WRITTEN TASK >>
Copy out the material below line for line, without any change, and leave the pictures out of your copy.

────────────────────

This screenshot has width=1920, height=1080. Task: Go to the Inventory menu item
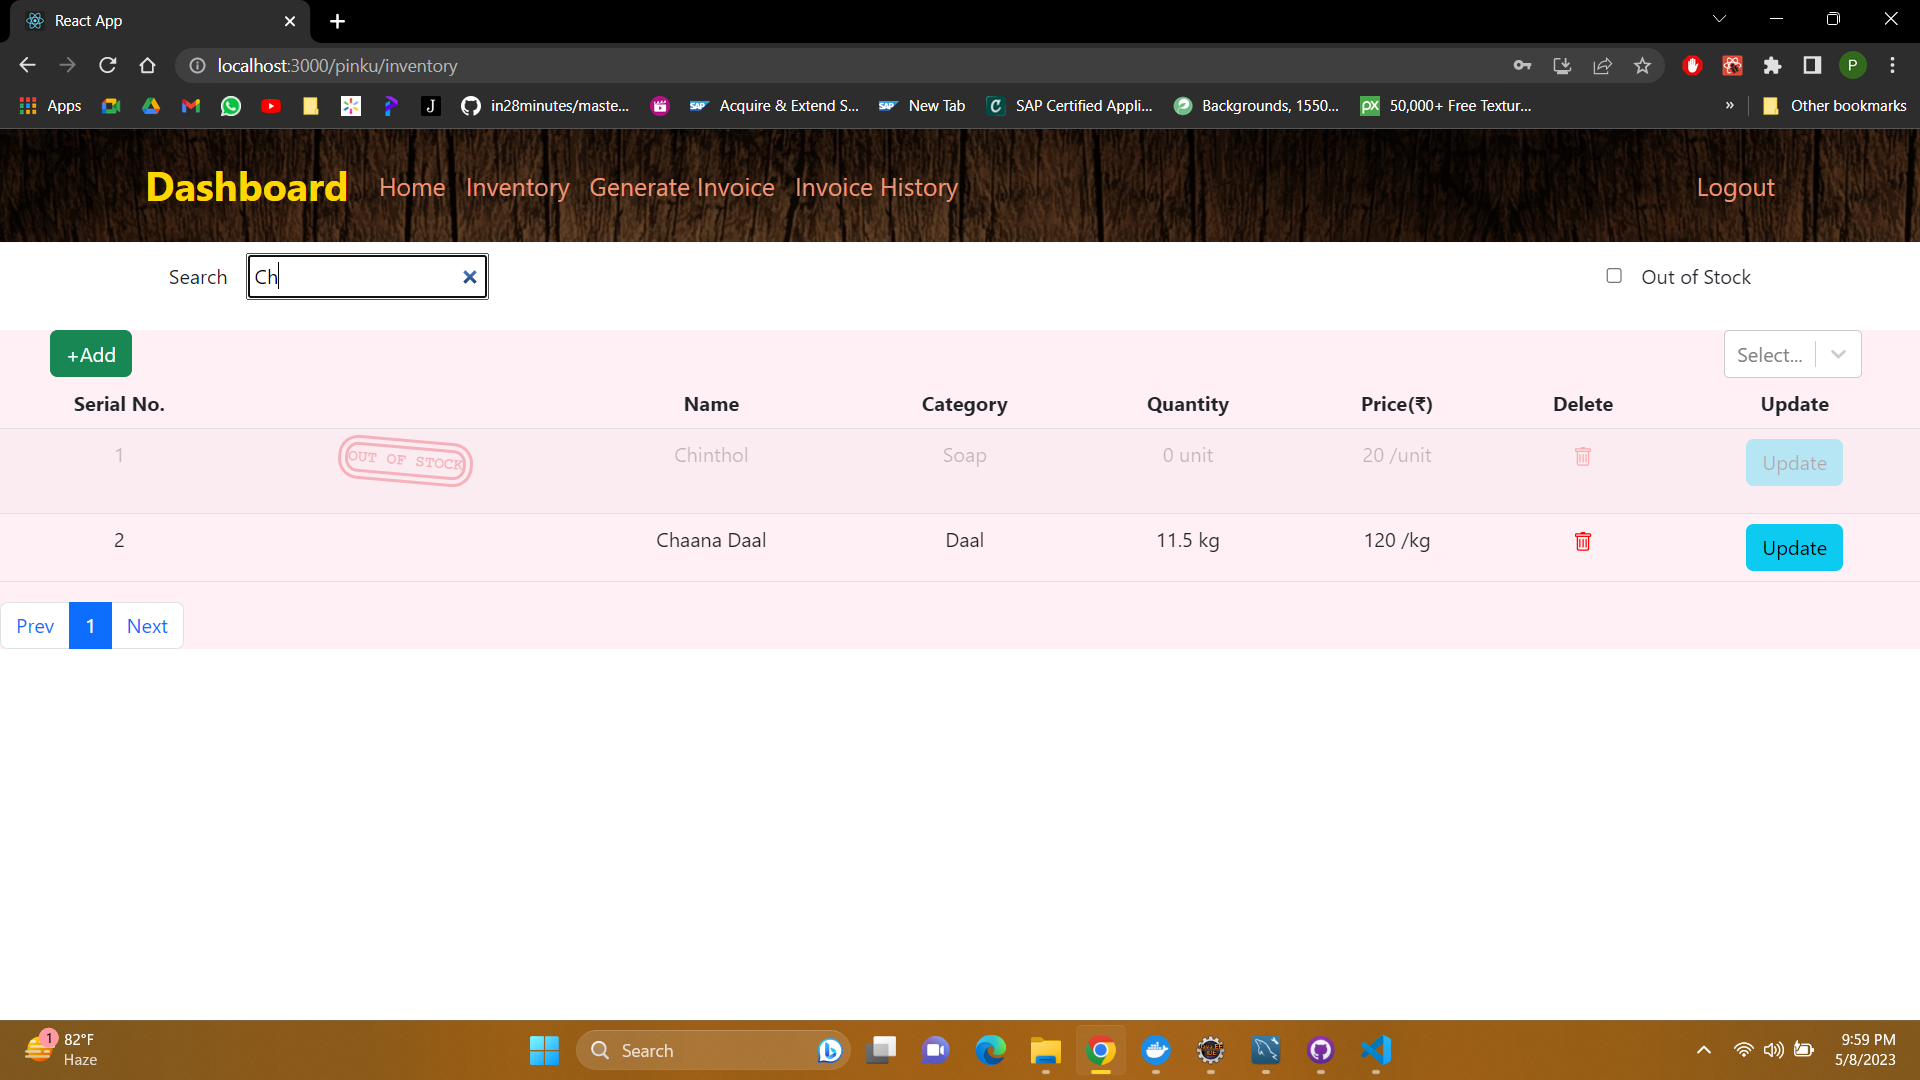pyautogui.click(x=517, y=187)
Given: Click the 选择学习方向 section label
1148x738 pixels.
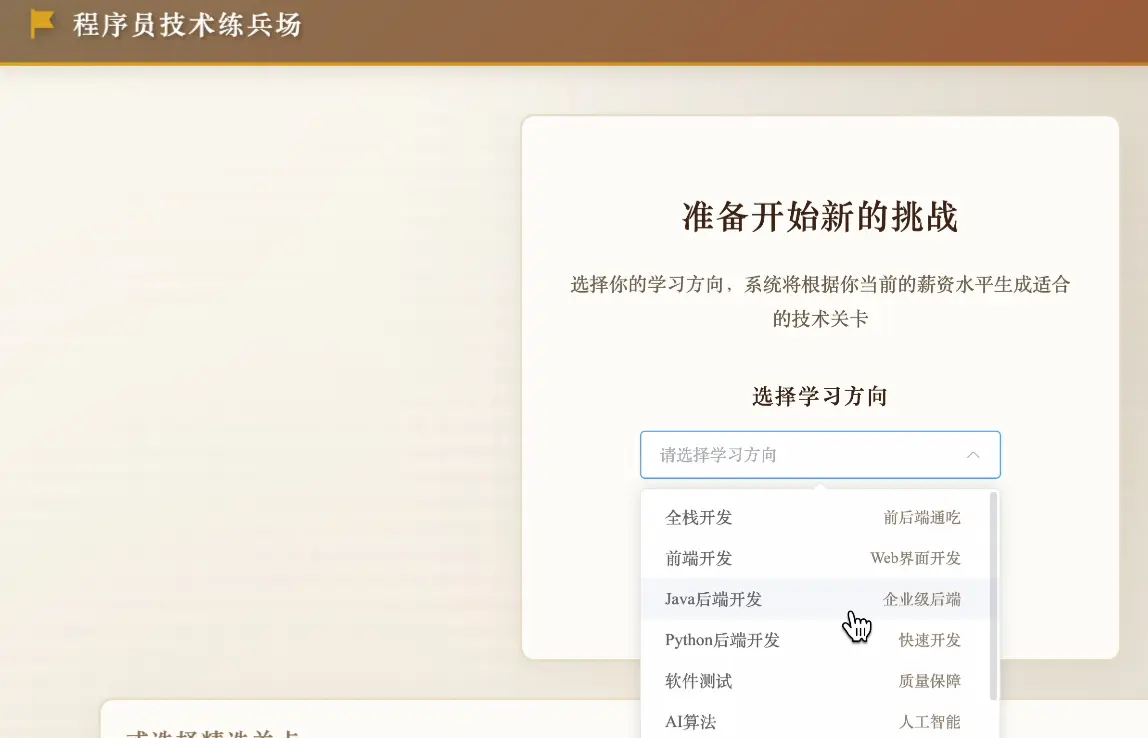Looking at the screenshot, I should (820, 396).

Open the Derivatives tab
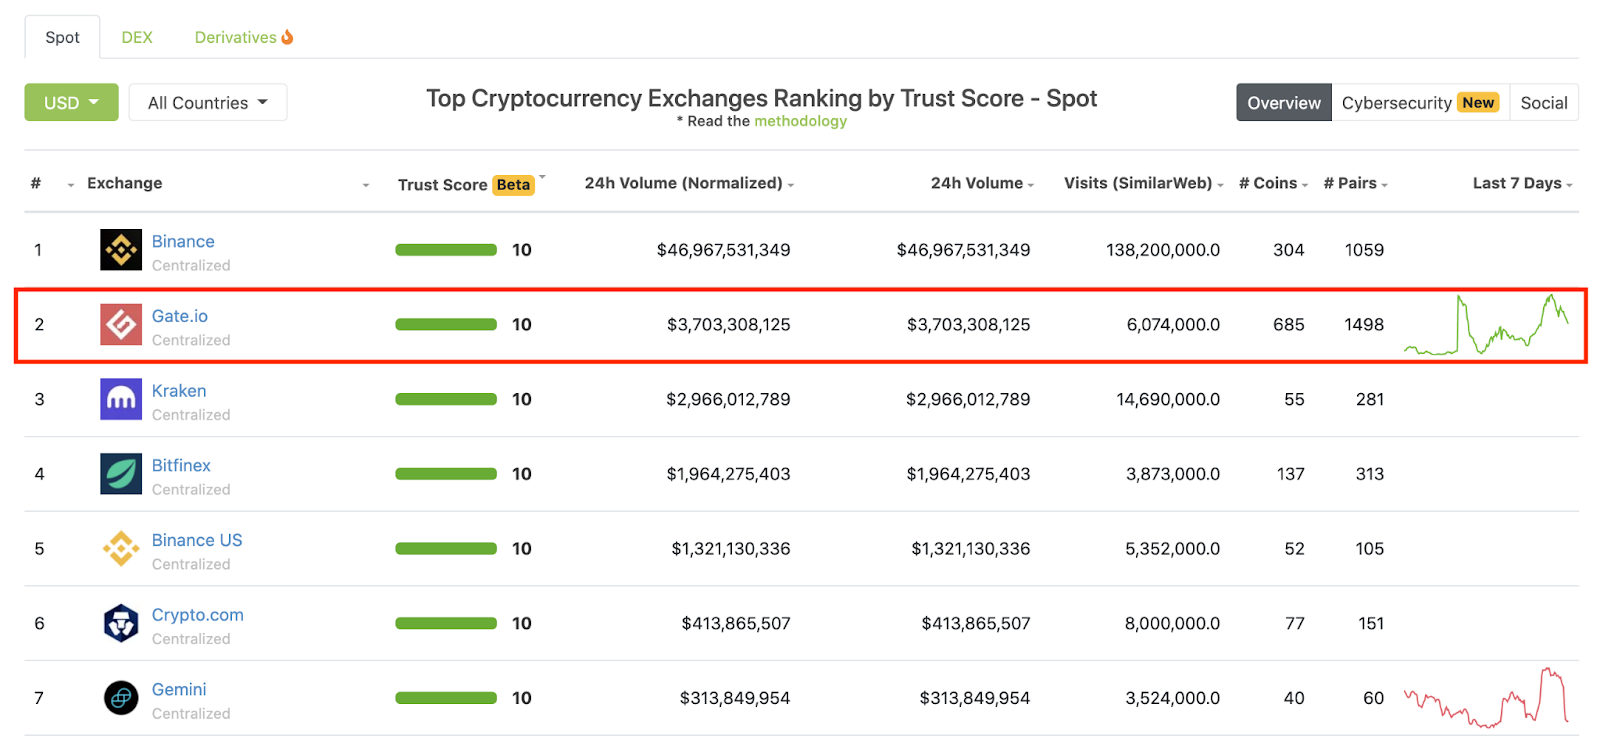(235, 37)
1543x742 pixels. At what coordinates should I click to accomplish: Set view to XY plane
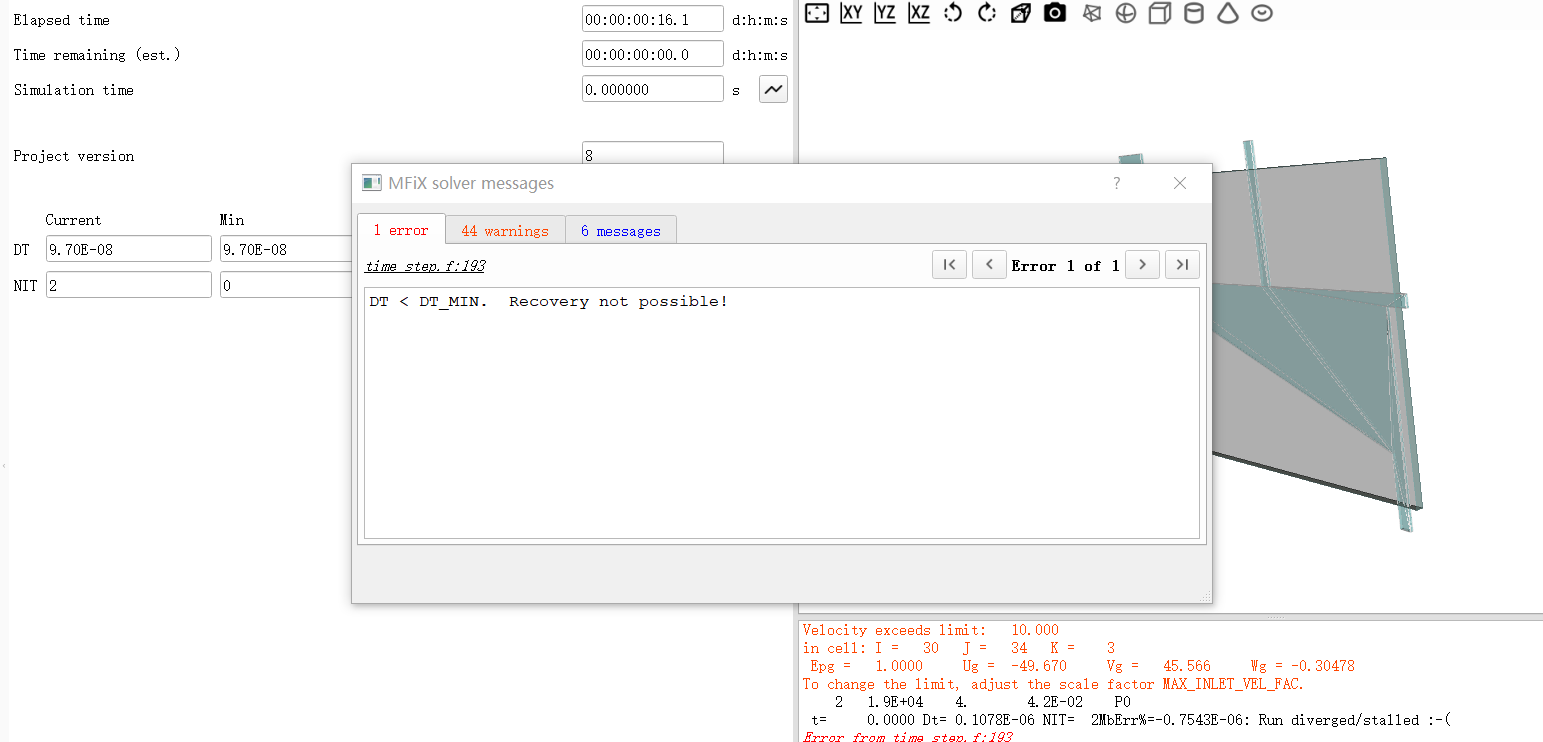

────────────────────

EXPECTED OUTPUT >>
This screenshot has width=1920, height=1080. Task: Go to the Inventory menu item
pyautogui.click(x=517, y=187)
Given: Click the 选择学习方向 section label
1148x738 pixels.
Looking at the screenshot, I should (820, 396).

Open the Derivatives tab
(235, 37)
1543x742 pixels. At what coordinates should I click to accomplish: Set view to XY plane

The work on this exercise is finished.